-------- Exercise material --------
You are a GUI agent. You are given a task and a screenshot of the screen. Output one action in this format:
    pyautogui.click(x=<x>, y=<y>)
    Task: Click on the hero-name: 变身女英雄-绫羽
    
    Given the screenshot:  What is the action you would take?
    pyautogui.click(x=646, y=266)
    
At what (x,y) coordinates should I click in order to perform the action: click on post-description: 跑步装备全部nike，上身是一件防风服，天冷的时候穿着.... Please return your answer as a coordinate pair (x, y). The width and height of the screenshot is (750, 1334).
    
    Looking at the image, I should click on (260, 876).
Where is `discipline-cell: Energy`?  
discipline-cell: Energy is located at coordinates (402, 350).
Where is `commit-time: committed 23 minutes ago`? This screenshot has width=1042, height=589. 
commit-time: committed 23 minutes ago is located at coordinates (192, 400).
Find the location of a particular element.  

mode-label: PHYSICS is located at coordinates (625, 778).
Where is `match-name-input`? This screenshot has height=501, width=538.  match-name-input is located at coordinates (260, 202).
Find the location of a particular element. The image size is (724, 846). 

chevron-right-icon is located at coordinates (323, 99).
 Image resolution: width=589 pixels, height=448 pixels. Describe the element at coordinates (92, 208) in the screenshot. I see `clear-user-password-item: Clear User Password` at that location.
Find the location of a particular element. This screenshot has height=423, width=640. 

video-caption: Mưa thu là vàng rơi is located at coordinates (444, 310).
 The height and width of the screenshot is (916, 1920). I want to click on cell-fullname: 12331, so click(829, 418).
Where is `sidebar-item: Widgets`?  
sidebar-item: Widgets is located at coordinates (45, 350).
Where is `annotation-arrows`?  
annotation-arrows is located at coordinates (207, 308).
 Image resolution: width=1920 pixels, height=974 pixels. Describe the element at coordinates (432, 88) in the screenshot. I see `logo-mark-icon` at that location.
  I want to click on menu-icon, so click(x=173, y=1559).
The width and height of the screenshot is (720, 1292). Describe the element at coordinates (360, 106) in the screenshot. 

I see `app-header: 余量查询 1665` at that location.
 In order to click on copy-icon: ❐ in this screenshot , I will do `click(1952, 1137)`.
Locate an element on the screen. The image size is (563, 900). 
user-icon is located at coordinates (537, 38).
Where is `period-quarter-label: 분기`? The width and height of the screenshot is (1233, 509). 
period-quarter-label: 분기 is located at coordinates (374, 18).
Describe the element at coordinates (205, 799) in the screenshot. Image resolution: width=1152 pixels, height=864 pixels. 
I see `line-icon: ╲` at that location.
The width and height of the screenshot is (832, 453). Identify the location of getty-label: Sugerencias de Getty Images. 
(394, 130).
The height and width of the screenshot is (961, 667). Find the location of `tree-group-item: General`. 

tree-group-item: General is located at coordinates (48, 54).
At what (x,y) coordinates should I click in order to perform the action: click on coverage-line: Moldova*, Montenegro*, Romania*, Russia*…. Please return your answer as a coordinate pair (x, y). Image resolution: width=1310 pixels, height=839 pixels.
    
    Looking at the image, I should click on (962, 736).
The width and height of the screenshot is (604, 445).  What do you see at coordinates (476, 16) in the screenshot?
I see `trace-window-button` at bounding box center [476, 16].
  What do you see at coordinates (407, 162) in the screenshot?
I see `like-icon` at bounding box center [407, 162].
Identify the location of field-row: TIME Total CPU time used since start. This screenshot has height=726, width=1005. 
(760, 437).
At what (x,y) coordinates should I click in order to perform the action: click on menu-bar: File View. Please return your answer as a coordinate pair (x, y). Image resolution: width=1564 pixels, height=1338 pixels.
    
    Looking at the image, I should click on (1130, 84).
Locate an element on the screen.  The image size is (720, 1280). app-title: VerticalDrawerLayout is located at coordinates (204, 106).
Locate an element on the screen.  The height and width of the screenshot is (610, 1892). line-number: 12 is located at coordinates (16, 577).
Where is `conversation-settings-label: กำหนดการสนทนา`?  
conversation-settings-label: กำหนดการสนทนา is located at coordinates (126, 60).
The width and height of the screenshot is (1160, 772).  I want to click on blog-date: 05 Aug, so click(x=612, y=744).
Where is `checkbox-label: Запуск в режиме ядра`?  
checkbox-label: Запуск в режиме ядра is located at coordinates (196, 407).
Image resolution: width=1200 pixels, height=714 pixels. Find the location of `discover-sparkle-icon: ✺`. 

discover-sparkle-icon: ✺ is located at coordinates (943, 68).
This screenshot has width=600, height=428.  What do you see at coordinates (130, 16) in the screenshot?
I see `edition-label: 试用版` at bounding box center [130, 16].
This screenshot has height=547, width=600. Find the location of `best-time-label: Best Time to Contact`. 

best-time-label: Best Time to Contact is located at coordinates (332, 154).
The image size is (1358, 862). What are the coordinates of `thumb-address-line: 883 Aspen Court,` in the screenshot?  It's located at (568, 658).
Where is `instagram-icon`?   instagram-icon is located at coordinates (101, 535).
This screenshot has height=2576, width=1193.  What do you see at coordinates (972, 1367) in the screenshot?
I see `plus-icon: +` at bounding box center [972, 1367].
--------
> [Task]: Can you copy the lines verbatim from the line with "is (1233, 509)." up to and including the line with "period-quarter-label: 분기 is"?

> [Written reply]:
Where is `period-quarter-label: 분기`? The width and height of the screenshot is (1233, 509). 
period-quarter-label: 분기 is located at coordinates (374, 18).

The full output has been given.